__Your instructions__
Identify every line of the rows below that contains the string "Click", matching case exactly, and copy each such line in full.

================================

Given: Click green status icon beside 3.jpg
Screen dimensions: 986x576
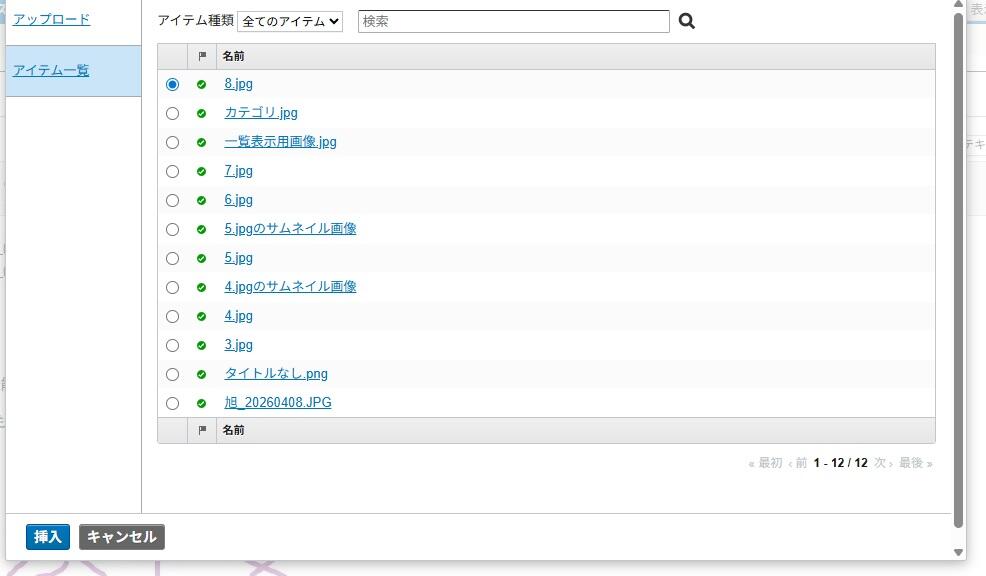Looking at the screenshot, I should (202, 346).
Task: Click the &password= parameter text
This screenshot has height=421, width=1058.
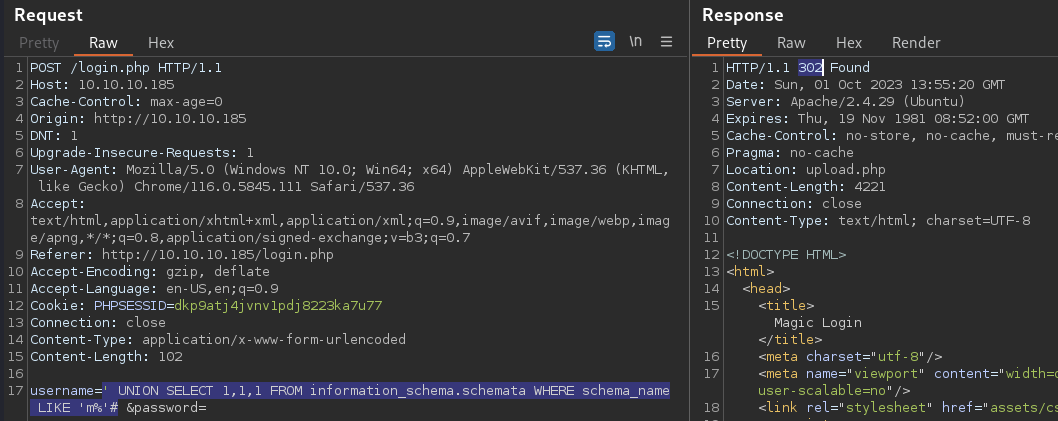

================================

__Result below__
Given: Click green status icon beside 3.jpg
Task: Click the &password= parameter text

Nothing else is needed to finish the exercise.